If so, we will definitely benefit from seeking (the repeated SKIPs would eventually exhaust the current block and load the next one anyway).

If not, we'll likely benefit from repeated SKIP'ing. This is a heuristic only, the SEEK might allow us to seek past manys Cell in HFiles not at the top of the heap, but that is unlikely.

In all tests I did this performs equal to or (much) better than the current behavior.

The upshot is that now the HBase plumbing (filters, coprocessors, delete marker handling, skipping columns, etc) can continue to issue SEEKs where that is logically possible, and then at the scanner level it can decide whether to act upon the SEEK or to keep SKIP'ing inside the current block, with almost optimal performance.

TL;DR:
HBASE-13109 Allows many queries against HBase to execute 2-3x faster. Especially those that select specific columns, or those that filter on timeranges, or where many deleted columns for column families are encountered.
Queries that request all columns and that do not filter the data in any way will not benefit from this change.

You do need to do anything to get that benefit (other than upgrading your HBase to at least the upcoming 0.98.12).

Monday, January 12, 2015

More HBase GC tuning

By Lars Hofhansl

My article on hbase-gc-tuning-observations explores how to configure the garbage collector for HBase.

There is actually a bit more to it, especially when block encoding is enabled for a column family and the predominant access is via the scan API with row caching.

Block encoding currently requires HBase to materialize each KeyValue after decoding during scanning, and hence this has the potential to produce a lot of garbage for each scan RPC, especially when the scan response is large as might be the case when scanner caching is set to larger value (see Scan.getCaching())

My experiments show that in that case it is better to run with a larger young gen of 512MB (-Xmn512m) and - crucially - make sure that all per RPC garbage across all handlers actively performing scans fits into the survivor space. (Note that this statement is true whether or not block encoding is used. Block encoding just produces a lot more garbage).

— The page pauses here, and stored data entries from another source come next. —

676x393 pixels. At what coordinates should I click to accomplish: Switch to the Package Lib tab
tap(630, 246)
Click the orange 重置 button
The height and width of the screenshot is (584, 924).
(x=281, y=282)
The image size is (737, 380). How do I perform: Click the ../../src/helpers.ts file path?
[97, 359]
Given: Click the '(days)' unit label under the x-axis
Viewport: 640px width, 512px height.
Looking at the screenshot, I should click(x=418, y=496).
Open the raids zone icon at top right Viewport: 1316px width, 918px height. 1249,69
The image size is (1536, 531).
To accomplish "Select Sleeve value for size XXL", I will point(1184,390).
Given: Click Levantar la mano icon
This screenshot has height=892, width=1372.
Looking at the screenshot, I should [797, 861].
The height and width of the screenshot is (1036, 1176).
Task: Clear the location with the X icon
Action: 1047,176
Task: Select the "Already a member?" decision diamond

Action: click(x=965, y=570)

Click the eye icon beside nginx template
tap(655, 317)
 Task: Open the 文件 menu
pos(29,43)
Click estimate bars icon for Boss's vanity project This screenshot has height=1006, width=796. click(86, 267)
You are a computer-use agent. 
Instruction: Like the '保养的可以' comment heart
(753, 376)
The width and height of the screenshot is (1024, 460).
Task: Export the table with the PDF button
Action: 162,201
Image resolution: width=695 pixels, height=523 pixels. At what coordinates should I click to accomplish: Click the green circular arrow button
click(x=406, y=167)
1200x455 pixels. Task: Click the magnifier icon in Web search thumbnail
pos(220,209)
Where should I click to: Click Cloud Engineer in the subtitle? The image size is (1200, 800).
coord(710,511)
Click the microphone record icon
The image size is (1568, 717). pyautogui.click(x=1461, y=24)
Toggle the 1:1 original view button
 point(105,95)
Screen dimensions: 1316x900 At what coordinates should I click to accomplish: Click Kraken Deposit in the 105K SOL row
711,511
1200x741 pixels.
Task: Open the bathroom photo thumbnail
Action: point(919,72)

HBase actually has a way to limit the size of an individual scan response by setting hbase.client.scanner.max.result.size.

Quick recap:

The Hotspot JVM divides the heap into PermGen, Tenured Gen, and the YoungGen. YoungGen itself is divided into Eden and two survivor spaces.

By default the survivor ratio is 8 (i.e. each survivor space is 1/8 of Eden; together their sizes add up to the configured young gen size)

What to do?

With -Xmn512m this comes to ~51MB for each of the two survivor spaces.

Now you want to set hbase.client.scanner.max.result.size such that the expected number of a handler threads times the max.result.size is less than each of the survivor spaces.

With 30 handlers (default in HBase as of 0.98) this comes to 1.7MB, since not all handlers will always scan using the full buffer 2MB is probably a good setting.

Makes sense, doesn't? If per scan results across all active handlers cannot fit into the survivor space the collector has no choice but to promote to the tenured generation. That is exactly the scenario one would like to avoid as we would slowly polute the tenured gen with per PRC garbage, eventually requiring a full GC to defragment.

A 2MB response also happens to be a good size for 1ge networks. 2MB will take at least 16ms to be transmitted, which is higher than typical intra-datacenter latency of 0.1-1ms. With 10ge this would need to reviewed as 2MB can be send over 10ge is 1.6ms.

TL;DR:

When using block encoding make sure #handlers * max.results.size < survivor space, and use a slightly larger young generation:

-Xmn512mb (in hbase-env.sh)

hbase.client.scanner.max.result.size = 2097152 (in hbase-site.xml)

Update, January 31st, 2015
Since HBase versions 0.98 and later produce a little bit more garbage than 0.94 due to using protobuf, I am now generally recommending a young gen of 512mb for those versions of HBase.

And the same reasoning goes for writes, when batching writes make sure the batch sizes are around 2MB, so that they can temporarily fir into the survivor generation.